Le Tribunal de l’Union européenne annule la décision antitrust de la Commission européenne du 30 août 2016 sur les avantages fiscaux irlandais en faveur d’Apple, et donc les 13 milliards d’euros en arriérés d’impôts qui devaient être transférés aux autorités fiscales irlandaises.

Le Tribunal estime que la Commission européenne n’a pas prouvé que les avantages fiscaux conférés à Apple Sales International (ASI) et Apple Operations Europe (AOE), deux sociétés de droit irlandais mais pas résidentes fiscales irlandaises, étaient sélectifs, et donc des aides d’Etats en faveur des deux sociétés.

La Commission aurait dû démontrer que les revenus commerciaux de ces deux entreprises représentaient la valeur des activités effectivement réalisées par les succursales irlandaises elles-mêmes.

La défaite est lourde pour la Commission, et pour la commissaire à la concurrence d’alors, Margrethe Vestager, promue depuis vice-présidente.

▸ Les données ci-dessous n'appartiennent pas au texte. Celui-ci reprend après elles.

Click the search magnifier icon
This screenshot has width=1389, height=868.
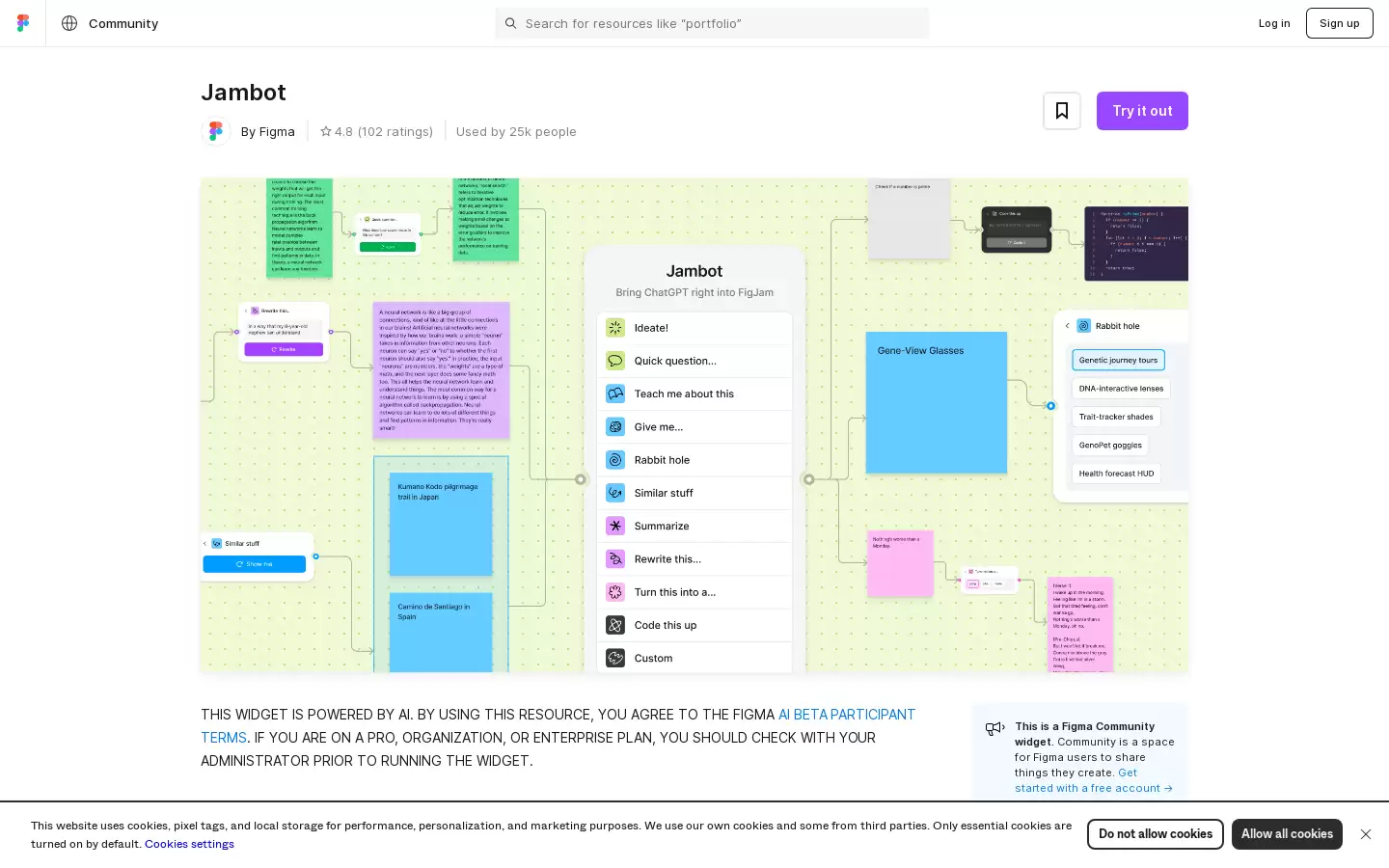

Elle risque de remettre en cause les dernières décisions contre les grandes multinationales américaines, tout comme la légitimité de la taxe sur le numérique.

La Commission se contente de dire qu’elle examine la décision du Tribunal et qu’elle évaluera les prochaines étapes.

Sur le fond, il est difficile de ne pas être d’accord avec elle : rien qu’en 2011, les profits de la filiale irlandaise d’Apple s’élevaient à 16 milliards d’euros, mais seulement 50 millions étaient taxables d’après les autorités irlandaises.

La nouvelle se traduit par une augmentation de 1,4 % du cours de l’action d’Apple au NASDAQ.